Martedì 17 Luglio 2018 | 08:09

I nuovi mostri pronti
a darci la violenza quotidiana

I nuovi mostri pronti a darci la violenza quotidiana

di GINO DATO

A Marsiglia in Francia, come a Edmonton in Canada, come a Las Vegas negli Stati Uniti. Delitti che nascono da motivazioni diverse, dunque, colpiscono cittadini inermi e indifesi, seminando l’orrore.

Mentre continuano a cogliere di sorpresa gli apparati di difesa delle grandi potenze, che fanno fatica a sperimentare con pieno successo azioni comuni di prevenzione e sicurezza contro sia il terrorista che il mass murderer, l’assassino di massa, assediate come sono dai problemi di identità degli Stati e di malessere delle classi sociali.

Invece di gruppi strutturati e coordinati, come era accaduto nelle forme eversive della storia recente, entrano in scena singoli individui, magari pur appartenenti a organizzazioni, che giocano sull’ informale, la sortita individuale e l’impiego di armi, anche bianche, e macchine, con irruzioni nel quotidiano loisir, quel piacere che può venire ai comuni mortati dal fare shopping, turismo o sentire musica durante un concerto folk.
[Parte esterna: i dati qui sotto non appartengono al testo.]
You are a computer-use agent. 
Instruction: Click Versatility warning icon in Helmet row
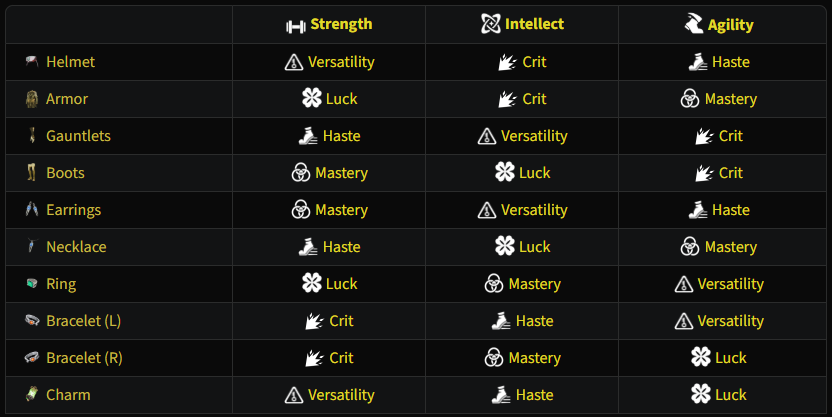(294, 62)
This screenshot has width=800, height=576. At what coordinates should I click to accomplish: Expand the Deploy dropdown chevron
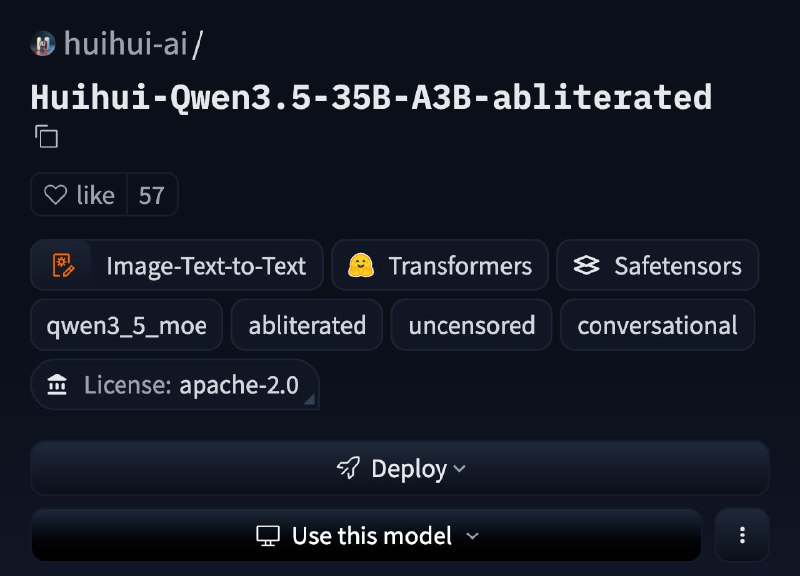[x=459, y=468]
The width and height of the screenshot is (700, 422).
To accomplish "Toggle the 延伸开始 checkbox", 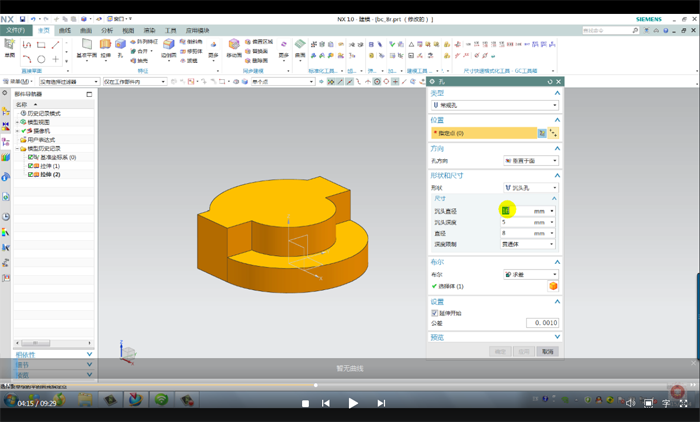I will coord(435,313).
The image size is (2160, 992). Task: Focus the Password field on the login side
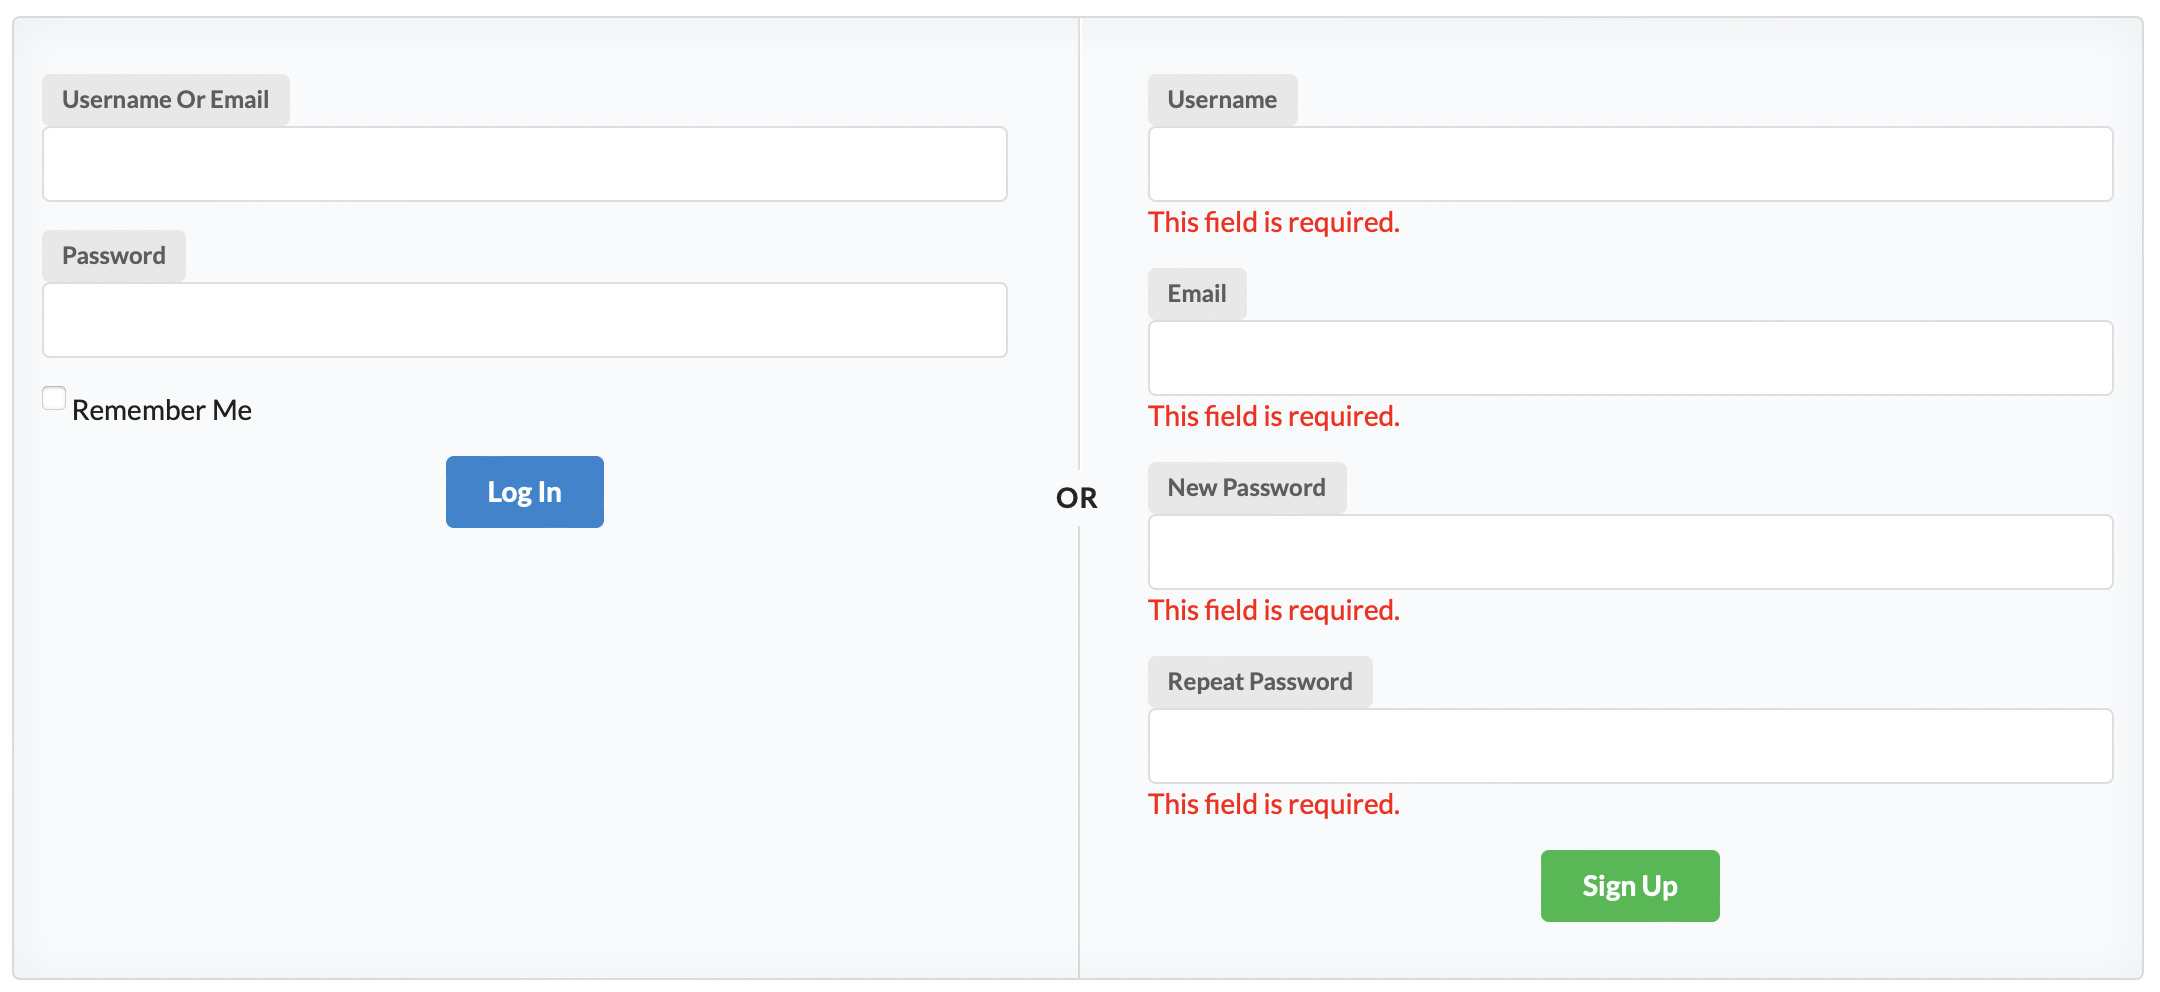(x=524, y=319)
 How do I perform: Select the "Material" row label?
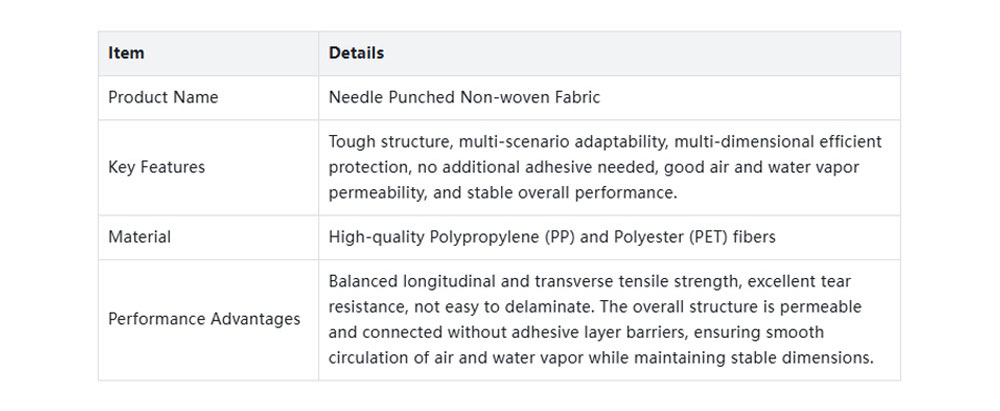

In particolare, torna in auge l’uso del coltello, che ha trionfato a Marsiglia (come già era accaduto a Bruxelles e a Londra nell’ agosto 2017). Ma, allo stesso tempo, proprio a Marsiglia abbiamo anche assistito all’impiego di camion o veicoli, altra modalità di sorpresa sperimentata, per restare al 2017, a Londra, Stoccolma, Parigi, Barcellona. Per quanto possa apparire paradossale, il coltello, strumento consustanziale a una “causa”, sembra più facile da procurare e maneggiare, sfugge ai controlli, così come può essere per un Suv o una macchina. In uno dei numeri di “Rumiyah”, rivista on line dell’ Isis, si spiega che “i veicoli sono come coltelli”, discreti gli uni e gli altri, contro gli “infedeli”.

E a Las Vegas? Nella capitale americana del gioco e del divertimento, dove si contano una cinquantina di morti e 400 feriti, certo è tutta un’altra storia. Il mezzo di offesa impiegato, nella tradizione Usa, è l’arma da fuoco, ma comunque anche qui l’impatto si affida all’“iniziativa” di un personaggio singolo, sfuggito – insieme al suo arsenale – a ogni segnalazione preventiva. Il lupo solitario agisce all’improvviso, è imprevedibile per quanto possa lasciare tracce, può avere progettato ma non risponde a un piano preordinato o alla direttiva di una organizzazione.

Il precedente americano ha anch’esso la dimensione della carneficina: poco più di un anno fa, il 12 giugno 2016, a Orlando in Florida furono 50 i morti, e 53 i feriti, vittime di un ventinovenne di origine afghana, Omar Mateen, che fece irruzione in un locale gay, armato di un fucile d’assalto, una pistola e “un tipo di ordigno.” Nell’irruzione della polizia, per liberare gli ostaggi, l’uomo fu ucciso.

La strage dell’ hotel Mandalay Bay riporta tuttavia anche ad altri concerti interrotti da una strage, ma di matrice terroristica: alla Manchester Arena il 22 maggio 2017, al club Reina di Istanbul nel capodanno 2017, al Bataclan di Parigi il 13 novembre 2015. Dal mass murder al terrorista, sfuggiti a ogni controllo o abilmente mimetizzati nel corpo sociale, la carneficina si consuma su un crinale dove si mescolano indistintamente azioni di tipo militare e raptus individuali.

E’ tuttavia l’emulazione il fattore che gioca un ruolo letale, in una mistura in cui il terrorista può aver imitato la sortita del mass murderer, o, al contrario, quest’ultimo può aver appreso le tecniche del primo. La comunicazione in tempo reale fa scuola, segnando l’agenda e dettando i modi.